Work task: Find the number of lines below in which the word "agent" occurs. Write only that number.

Data shown:
▼
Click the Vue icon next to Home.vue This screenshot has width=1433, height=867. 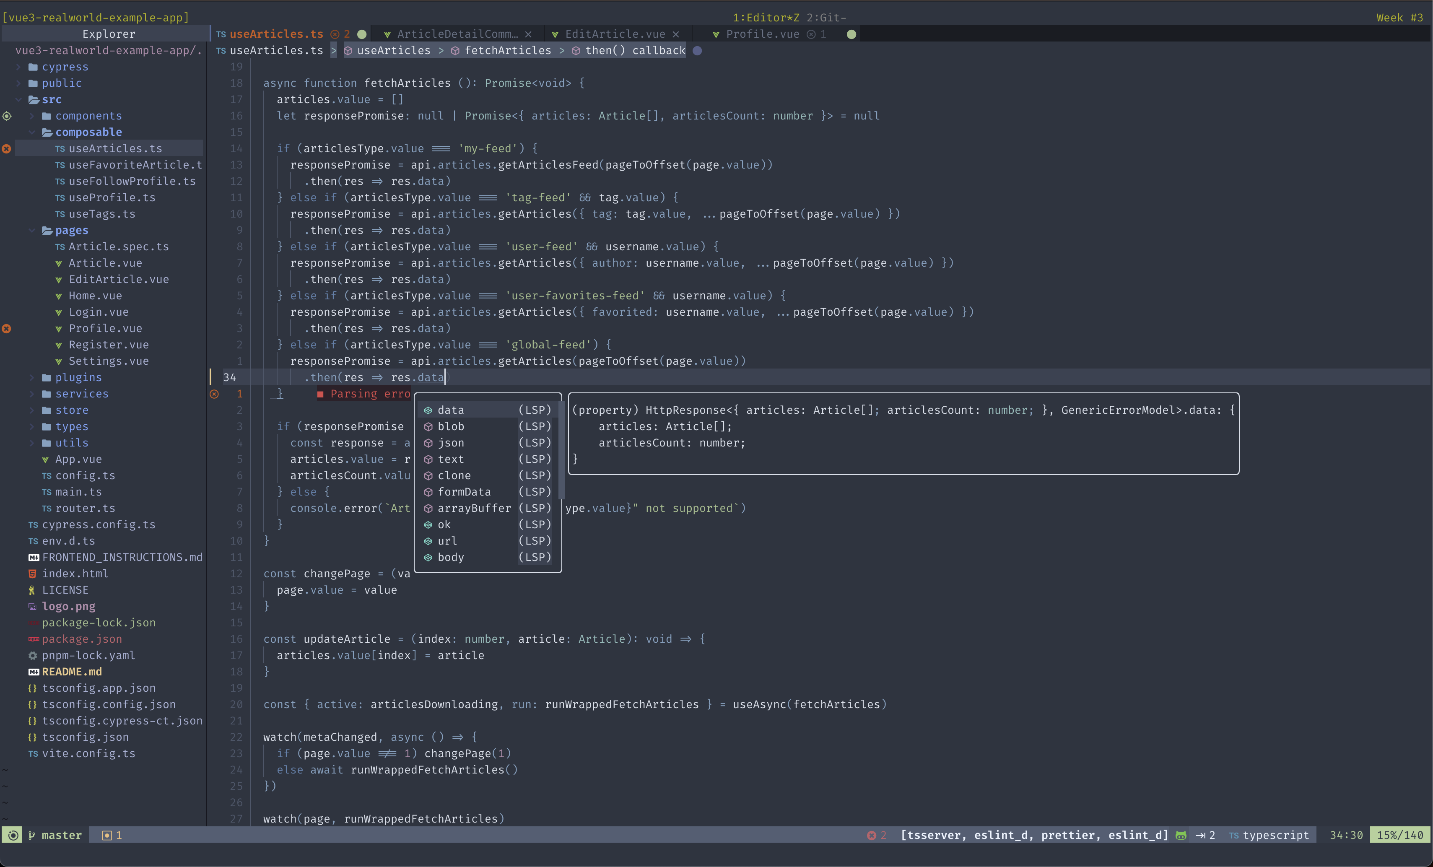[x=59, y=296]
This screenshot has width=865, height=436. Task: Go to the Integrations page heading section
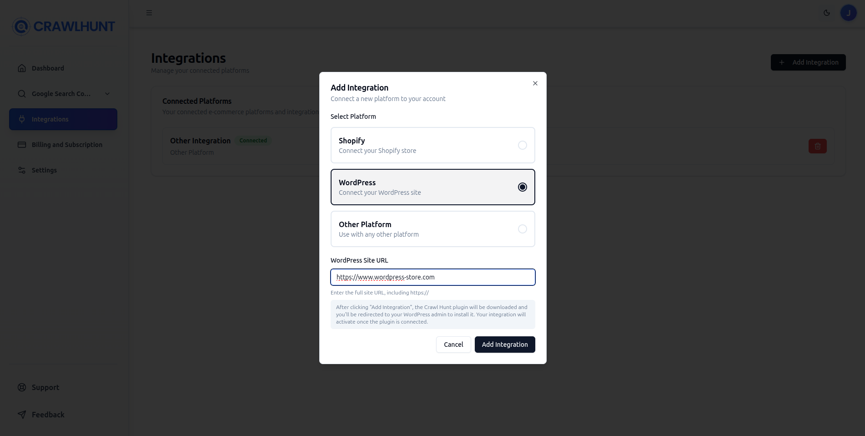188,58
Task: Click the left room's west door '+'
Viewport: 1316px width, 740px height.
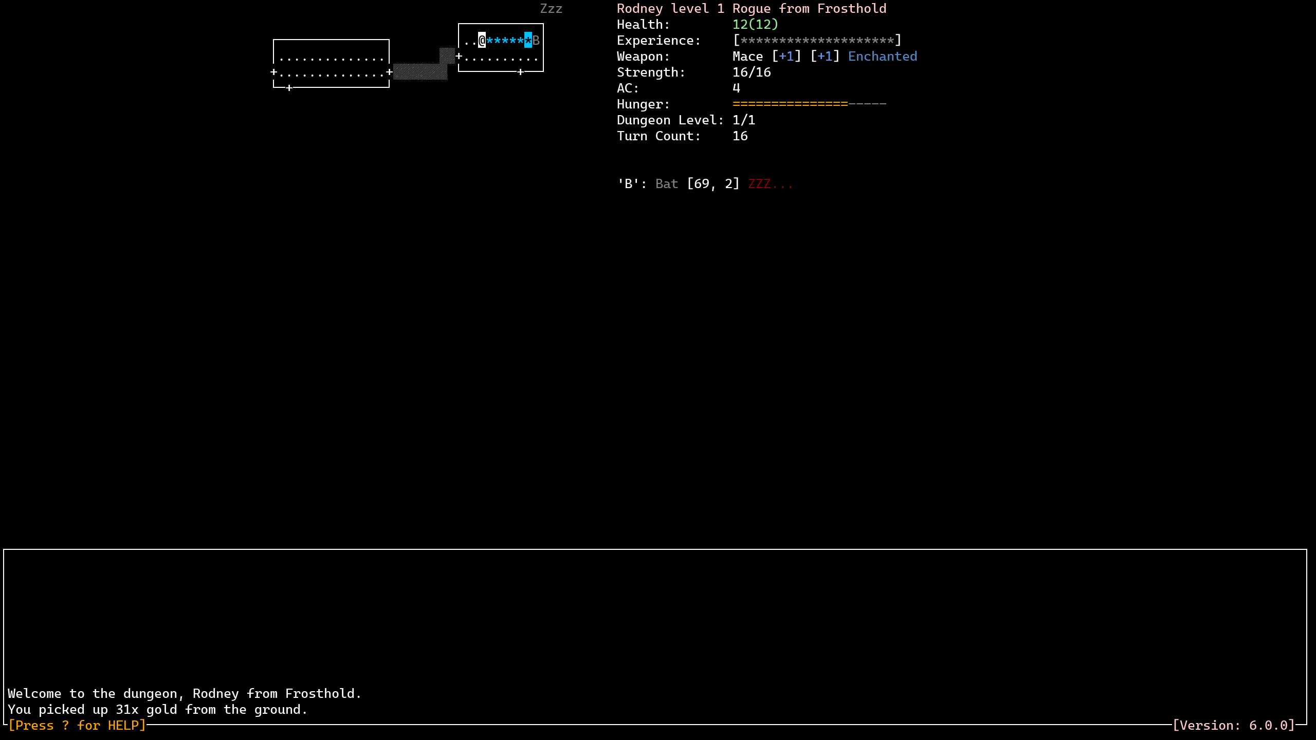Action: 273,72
▲
▼
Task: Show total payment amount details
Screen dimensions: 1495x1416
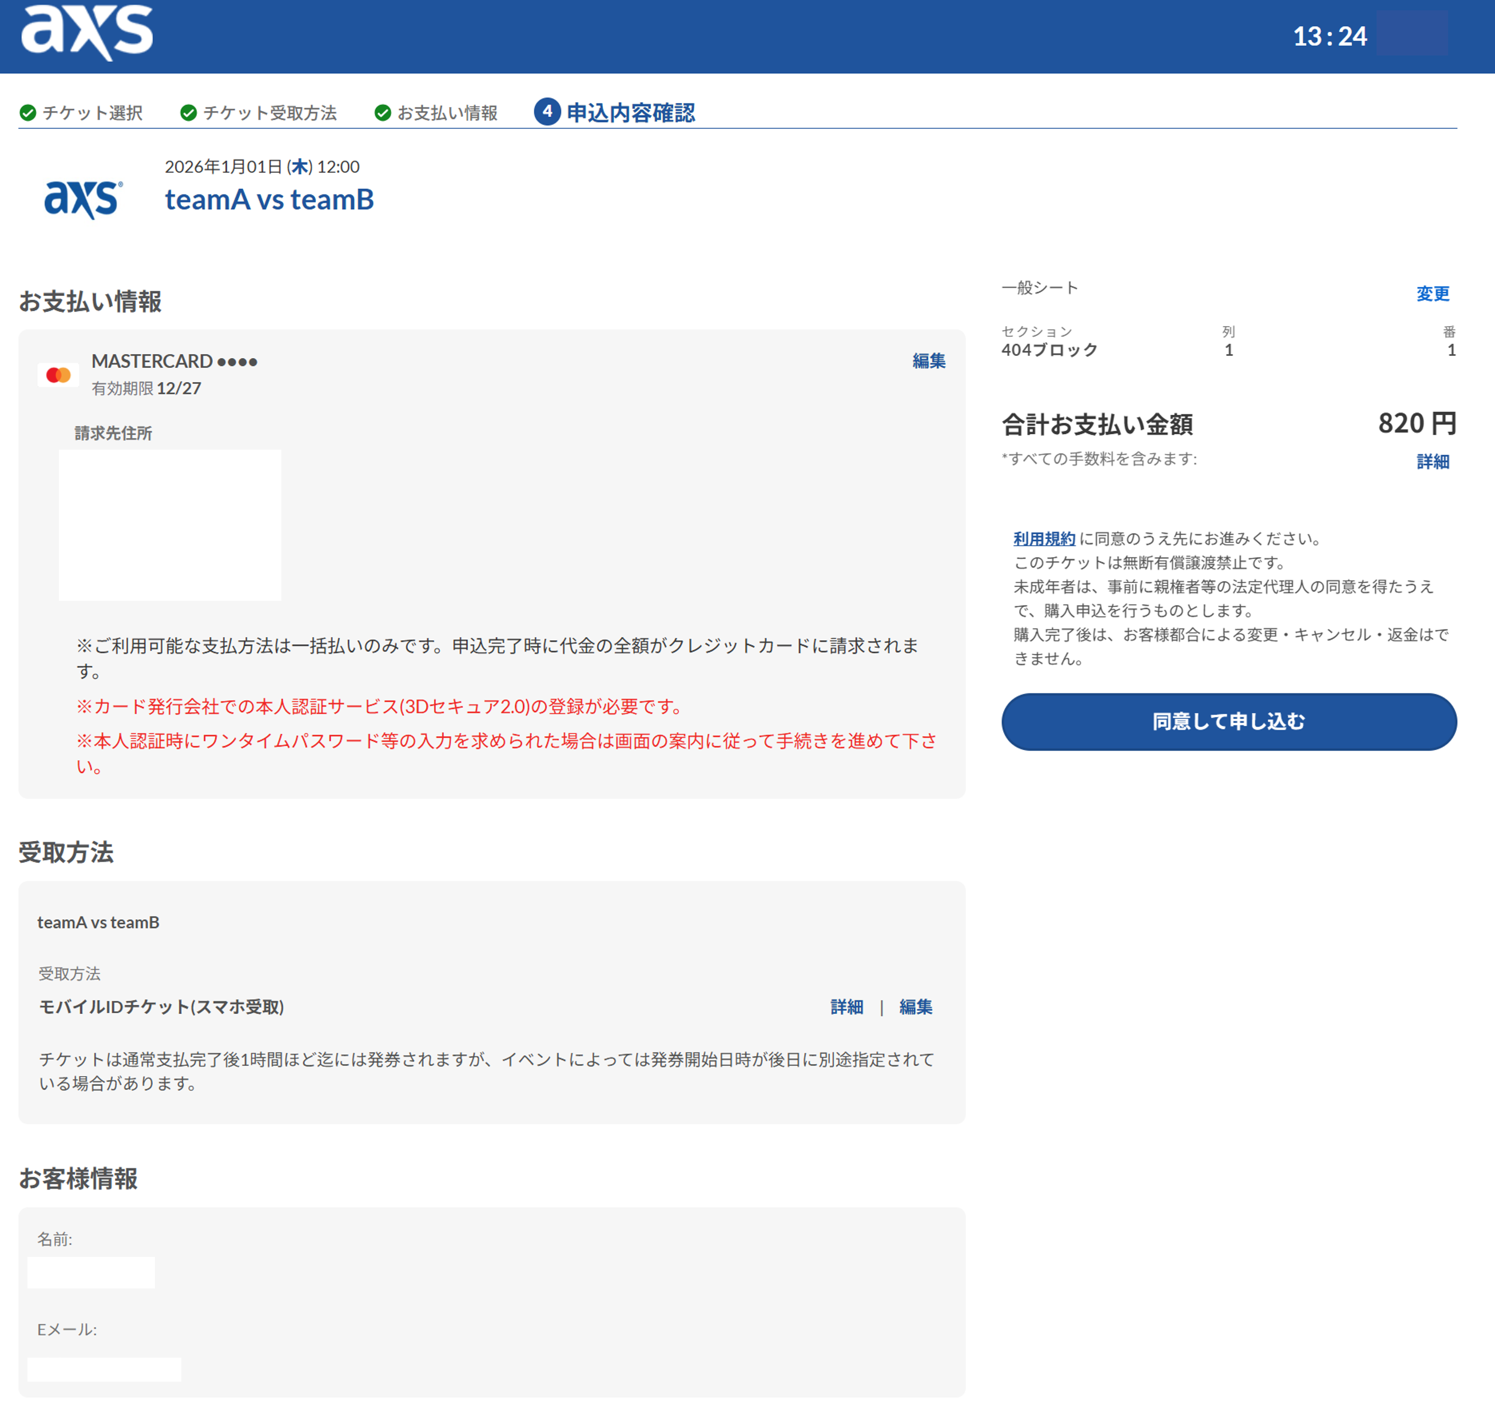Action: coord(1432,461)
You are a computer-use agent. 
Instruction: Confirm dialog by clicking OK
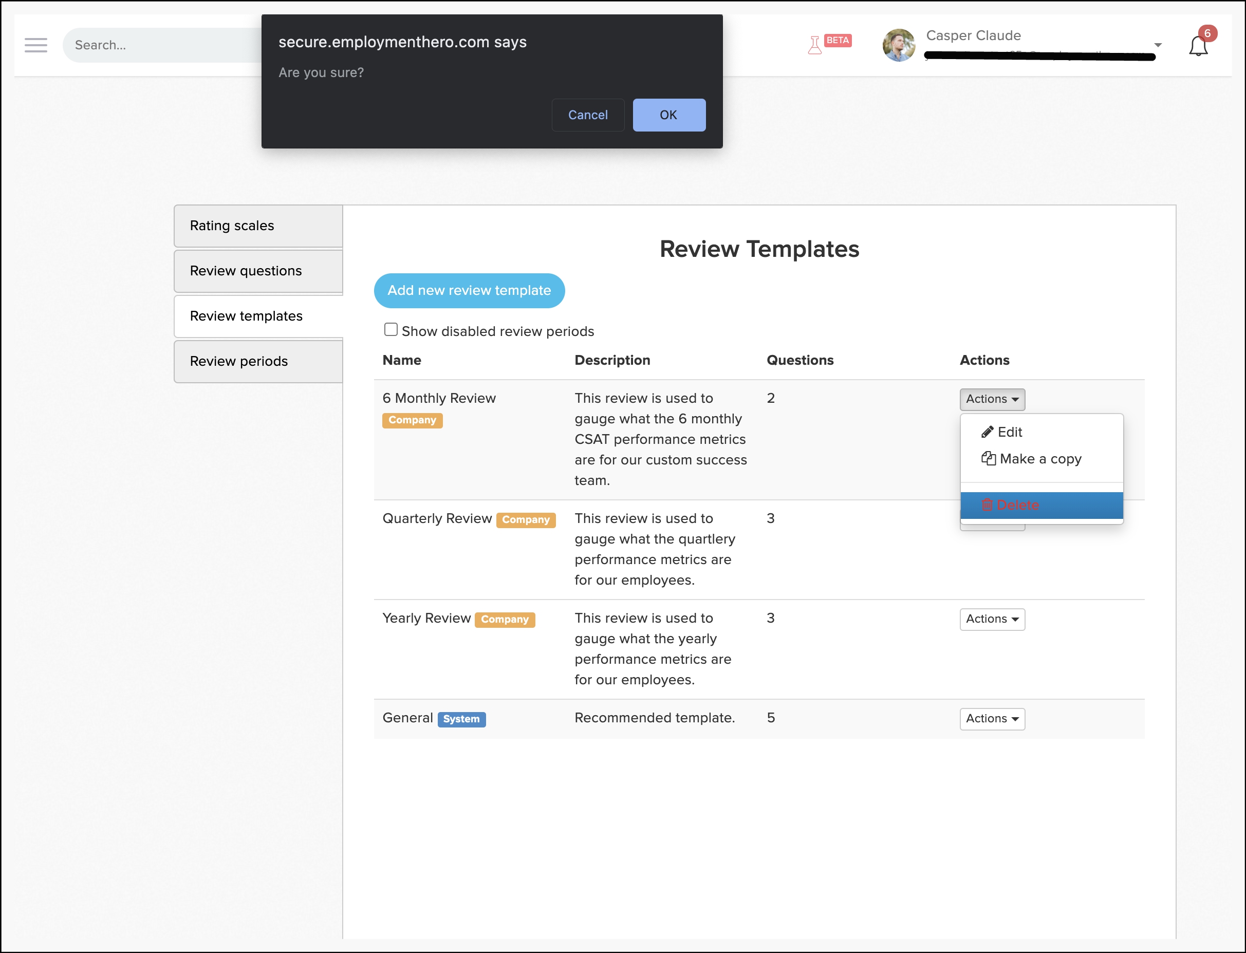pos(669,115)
▲
▼
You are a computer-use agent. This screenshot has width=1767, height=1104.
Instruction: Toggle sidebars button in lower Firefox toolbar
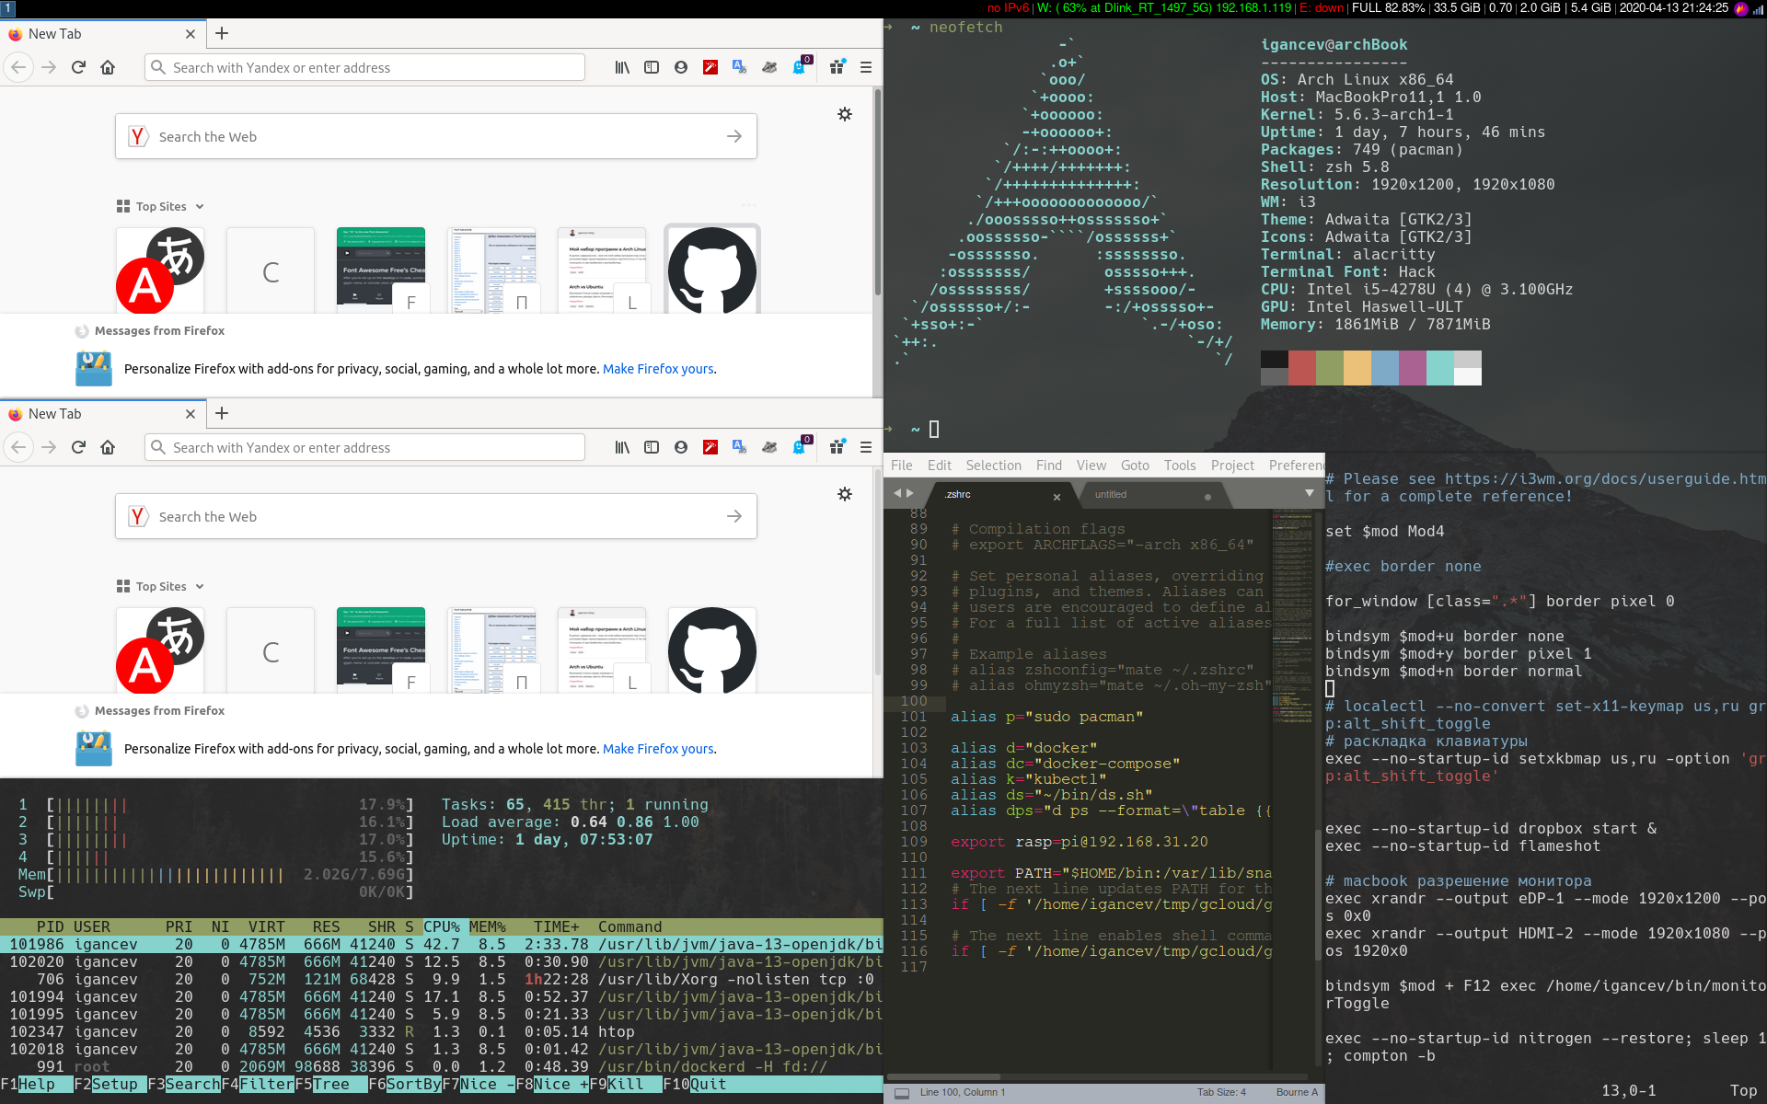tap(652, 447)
▲
Written solution: 2